Differentiation of Kunming mouse embryonic stem cells into neuronal stem cells in vitro

目的探讨体外分离培养、诱导胚胎干细胞(ESC)分化为神经干细胞(NSC)的方法。方法自孕3.5d的昆明小鼠获得附植前的早期胚胎,在小鼠胚胎成纤维细胞(MEF)饲养层上培养获得ESC克隆。进行Oct-4免疫细胞化学鉴定、碱性磷酸酶(AKP)染色鉴定及体外分化能力的鉴定。在无人重组白血病抑制因子(hLIF)存在的条件下将ESC悬浮培养4d,形成拟胚体(EB),再经全反式维甲酸(RA)诱导4d,在神经干细胞筛选培养基中扩增,采用免疫细胞化学方法检测NSC特异性标志物Nestin的表达。结果所分离得到的ESC的AKP染色阳性,Oct-4表达阳性,符合ESC的一般特性。ESC经RA初步诱导,NSC选择性培养基筛选培养7d后,形成大量神经球样结构,所形成的神经球样结构呈Nestin抗原阳性。结论体外分离得到的昆明小鼠ESC经RA诱导后,再经选择性培养基筛选培养可获得大量NSC,有望为神经系统损伤及神经变性疾病提供新的治疗途径。

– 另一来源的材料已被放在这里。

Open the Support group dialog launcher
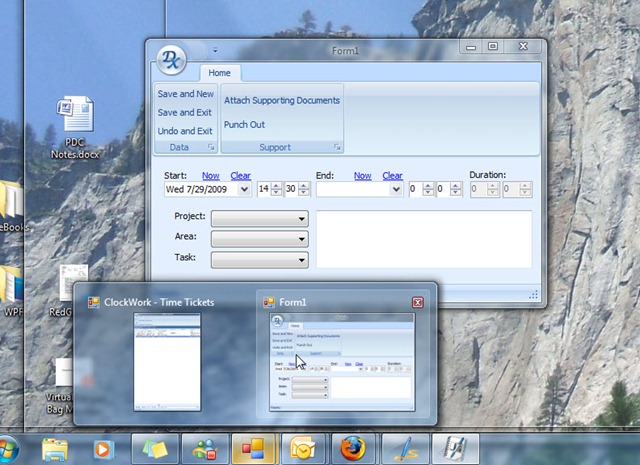 (337, 147)
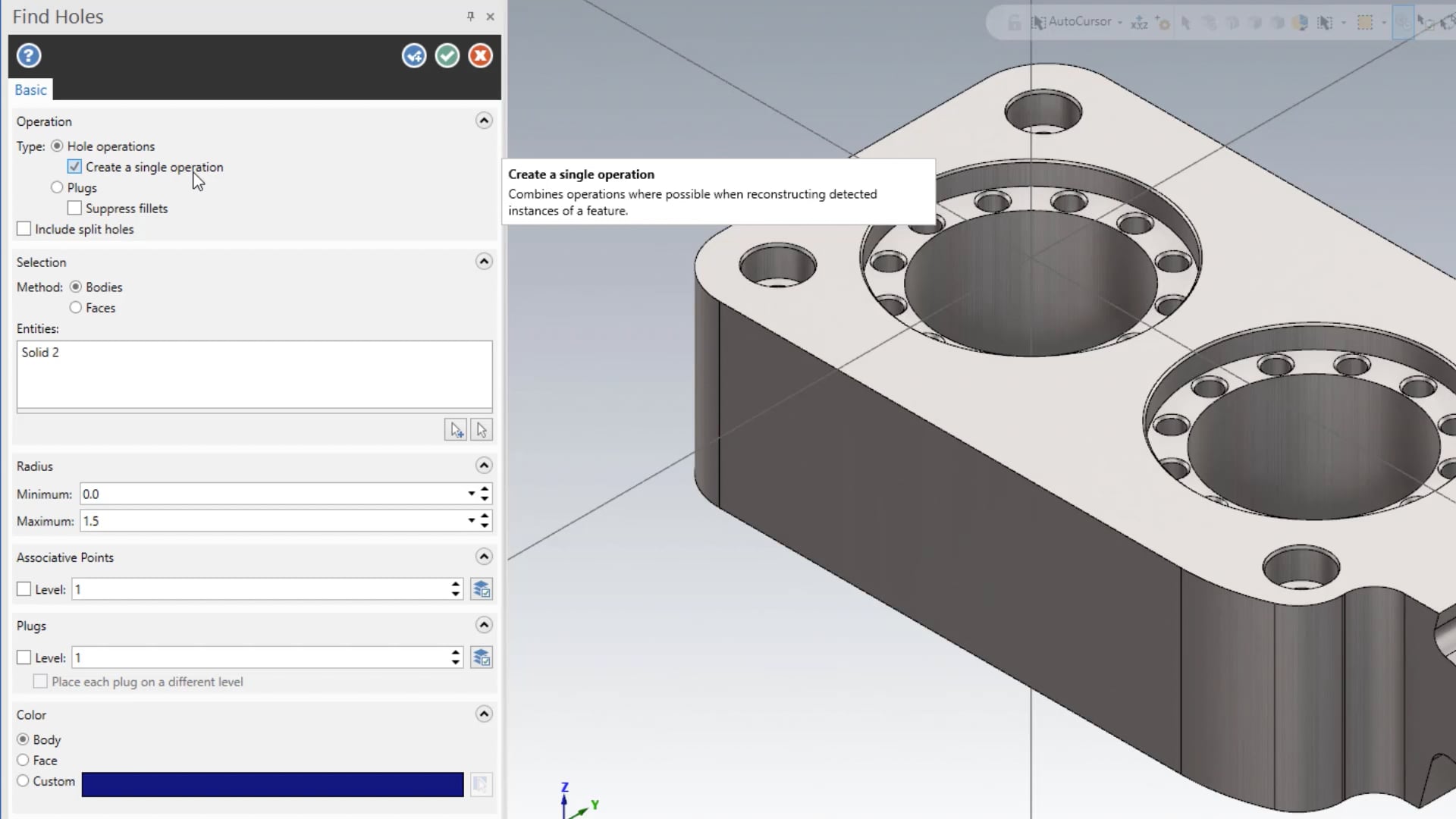
Task: Expand the Radius section panel
Action: 484,465
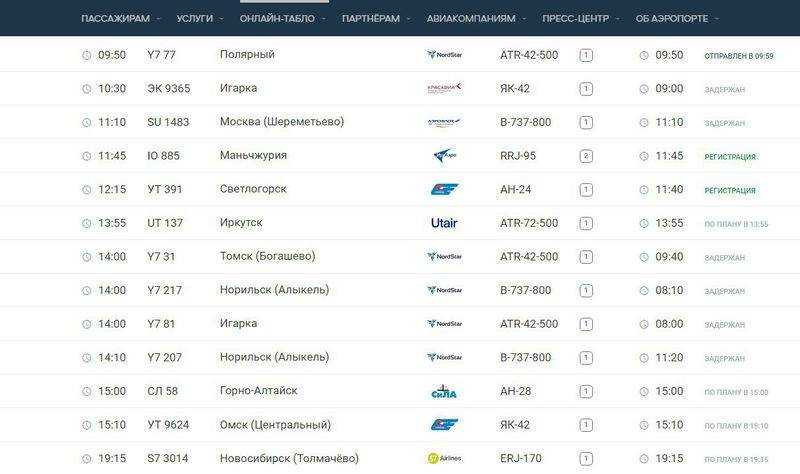The width and height of the screenshot is (800, 474).
Task: Click the S7 Airlines logo for Новосибирск flight
Action: [444, 458]
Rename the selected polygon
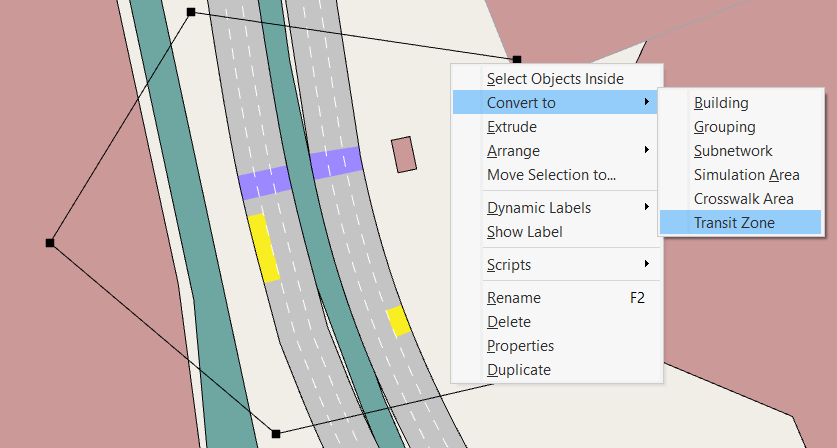Screen dimensions: 837x448 (x=514, y=298)
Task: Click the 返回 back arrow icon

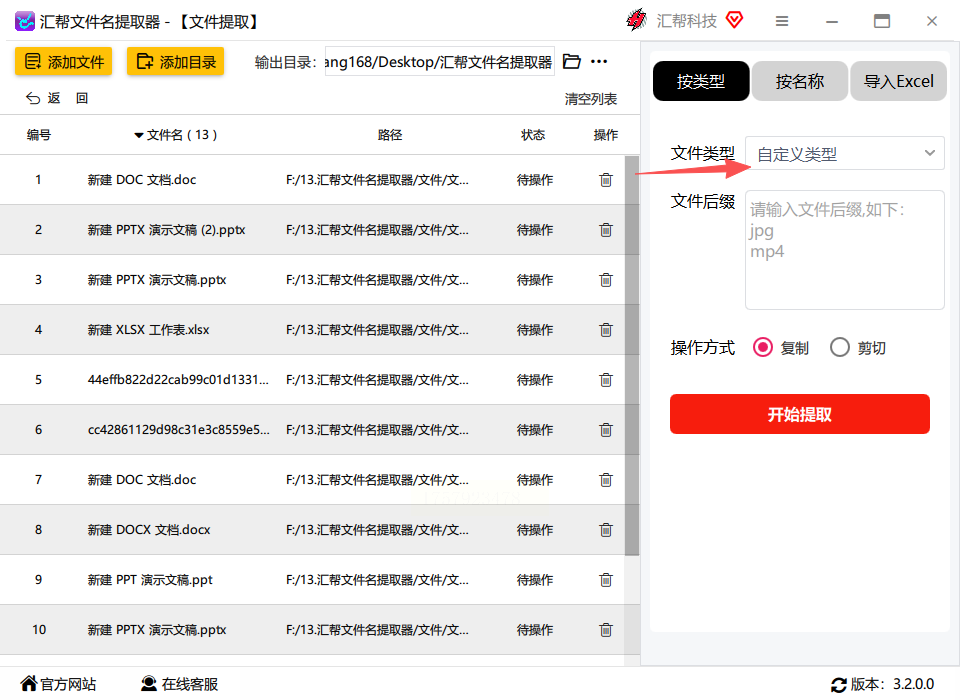Action: (x=33, y=98)

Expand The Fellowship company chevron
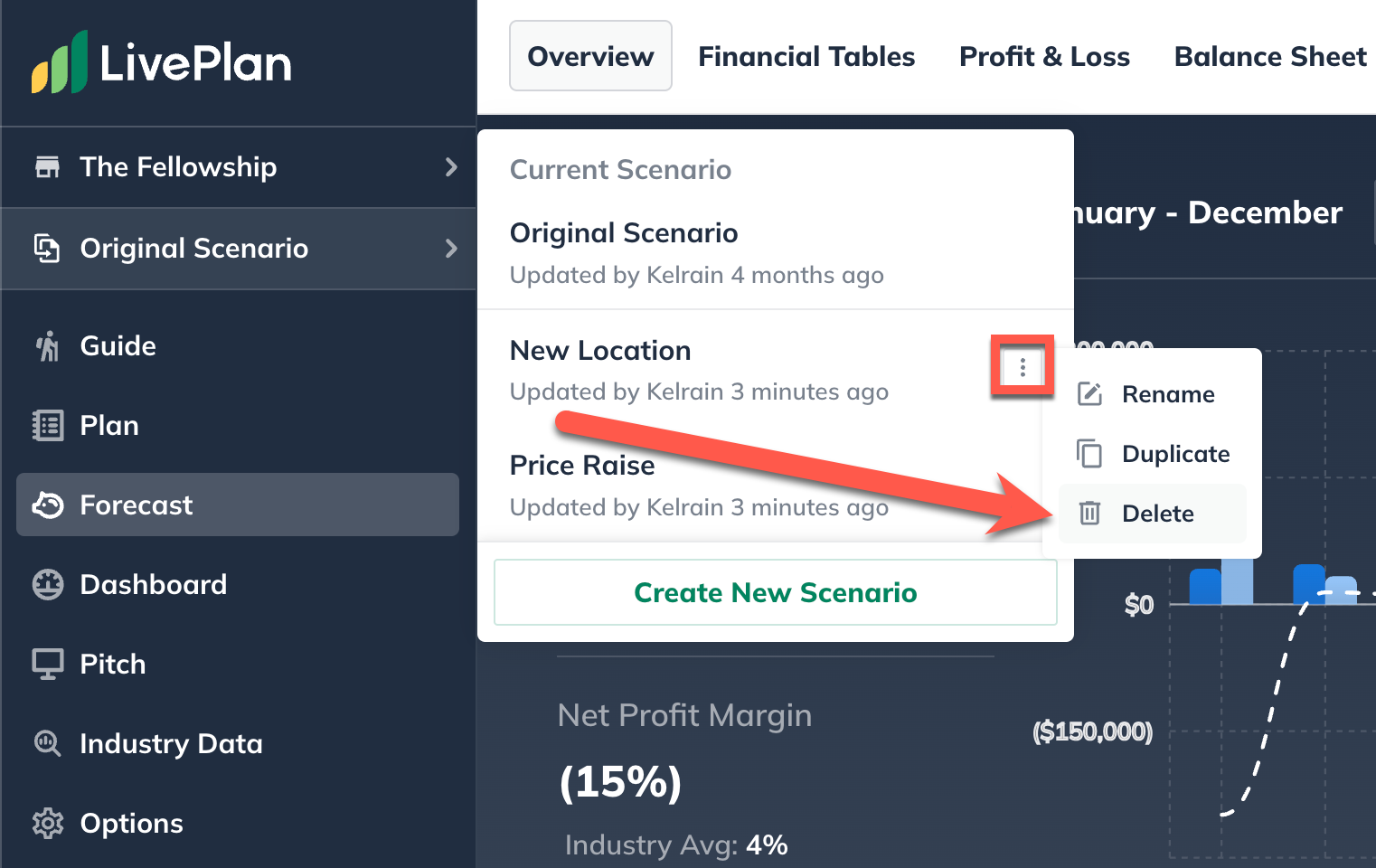pos(451,167)
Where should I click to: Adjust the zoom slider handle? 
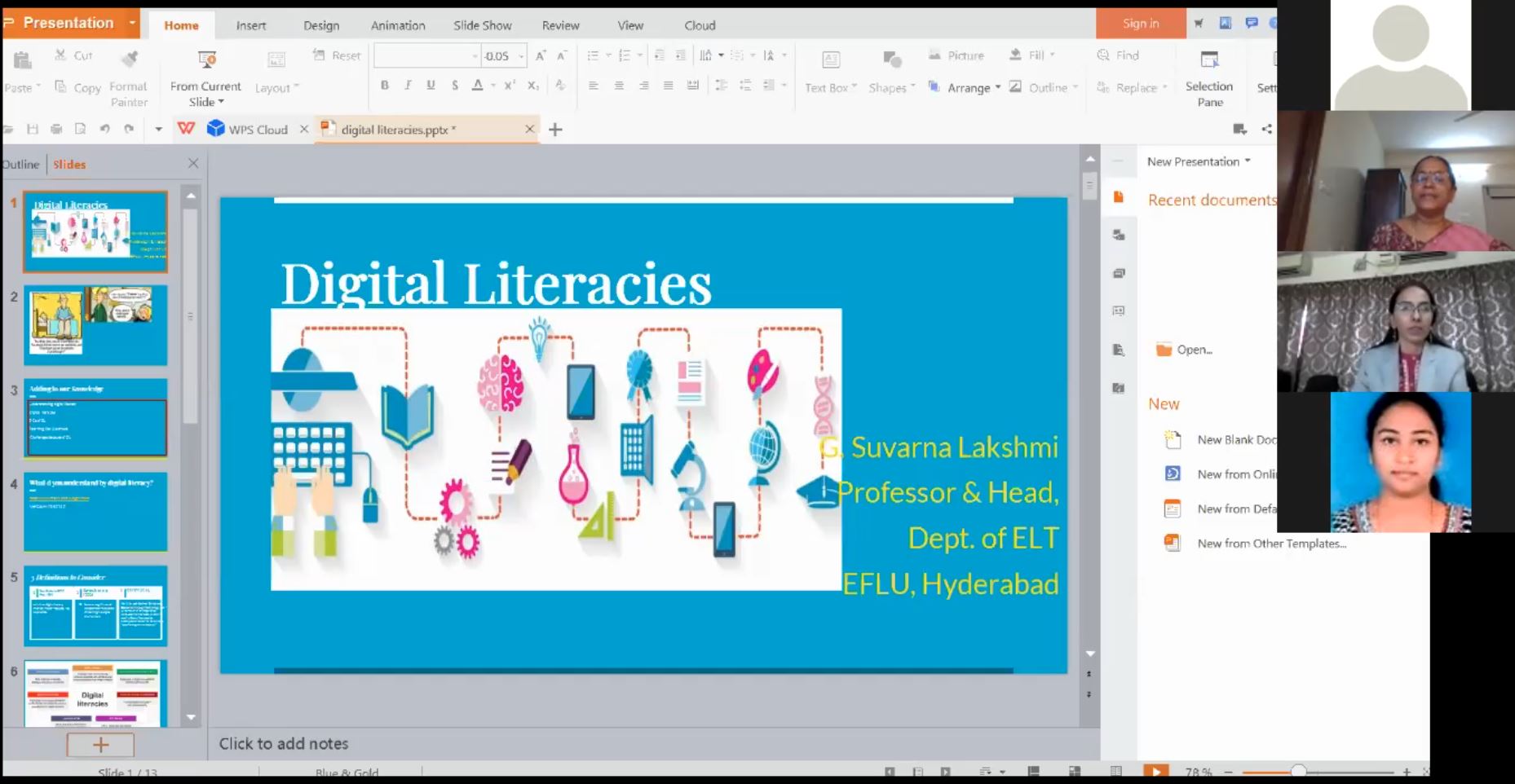pos(1297,771)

Objective To develop an efficient method by which embryonic stem cells （ESC） can be cultured and induced to differentiate towards neuronal stem cells （NSC） in vitro. Methods Isolated the blastocysts from 3.5d pregnant Kunming mouse. The inner cell mass （ICM） which were obtained following hatch were cultured on the mouse embryonic fibroblast cell （MEF） feeder layer. The stem cells were identified by alkaline phosphatase staining, differentiation ability in vitro and Oct-4 immunocytochemical staining. ESC was subjected to an 8d induction procedure which consisted of 4d of culture as embryonic bodies （EB） without all-trans retinoic acid （RA） and hLIF followed by 4d of culture in the presence of RA. Nestin immunocytochemical staining was performed after amplification in NSC screening medium. Results The isolated cells were positive for Oct-4 and alkaline phosphatase. Therefore the isolated cells presented the general characters of ESC. The ESC which induced by RA was cultivated in NSC screening medium, formed a number of spherical structures. Spherical structures were positive for nestin immunocytochemical staining. Conclusion We obtain large NSC then the ESC which induced by RA were cultivated in NSC screening medium, this result provides a new pathway for healing of nervous system injury and neurodegenerative disease.